How does one capture this in a large network, as we could go on forever? There are various ways of doing so, but let me describe the crux of the idea. Let us start by just adding up first-degree (direct) friends. So, as we see in Figure 2.5, Nanci and Warren each get a value of 2 since they each have two friends. Next, let’s add in second-degree friends. But should we count these as highly as first-degree friends? For example, if we think about spreading information starting with Nanci, it is more likely that information gets from Nanci to Miles, than to a friend of Miles—as it first has to pass from Nanci to Miles and then also has to be spread further from Miles. It might be much less likely to make it two steps than just one step, for instance half as likely. So, for now, let’s weight a friend of a friend half as much as we value a friend. Nanci has eleven second-degree friends, so she gets a score of 11/2 for her friends-of-friends. Warren has only one second-degree friend and so he gets 1/2. Thus, Nanci has a score of 7.5 so far, counting first-and second-degree friends, while Warren’s score is now only 2.5. As we move out to third-degree friends, Nanci has three, while Warren has two. Again let’s weight those by another factor of a half, so we will give each of them a score of 1/4. So Nanci adds 3/4 to her score and Warren adds 2/4 to his score, and so Nanci is up to 8.25 and Warren is up to 3. Iterating in this manner, we can quantify how much more reach Nanci has in the network than Warren.
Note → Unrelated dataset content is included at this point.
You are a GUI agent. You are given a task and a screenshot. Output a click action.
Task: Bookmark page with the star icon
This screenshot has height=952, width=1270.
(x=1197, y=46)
The relative comparison between Nanci and Warren also turns out to be the solution to another question. Let’s define each person’s centrality as being proportional to the sum of their friends’ centralities. This is similar to the calculation we just did. By doing this, Nanci gets some fraction of Ella’s and Miles’s scores, which come from adding up some fraction of their friends’ scores, and so forth. This iteration is similar, because Ella’s and Miles’s scores are coming from their friends, which are Nanci’s second-degree friends, and those scores come from their friends, which are Nanci’s third-degree friends, and so on.20

Luckily, this type of system of equations, in which each person’s centrality is proportional to the sum of her friends’ centralities, is a quite natural and manageable math problem. It developed through a series of contributions from a who’s who list of mathematicians from the eighteenth through twentieth centuries: Euler, Lagrange, Cauchy, Fourier, Laplace, Weierstrass, Schwarz, Poincaré, von Mises, and Hilbert. Hilbert named the solutions to such problems “eigenvectors” (pronounced “eye”), the common modern name. Not surprisingly, eigenvectors pop up in all sorts of applications from quantum mechanics (Schrödinger’s equation) to the definitions of the “eigenfaces” that comprise the basic building blocks used in facial recognition patterns. When solving for the eigenvector in our example, we find that Nanci’s score is about 3 times that of Warren, as we see in Figure 2.6.21

The Brin and Page innovation was to rank Web pages by what they termed PageRank—which relates to our discussion above and to an eigenvector calculation. Although Brin and Page’s problem was not spreading a rumor through a network, it was based on another closely related iterative problem called the “random surfer problem.” A user starts at some page and then randomly follows a link from that page to another page, with each link getting equal probability. The user then repeats this, randomly surfing the Web in this fashion.22 Over time, if we calculate the relative fraction of times that the user lands on each page, it is an eigenvector calculation. In this case, the weights that are being used at each step are proportional to the number of links embedded in each page.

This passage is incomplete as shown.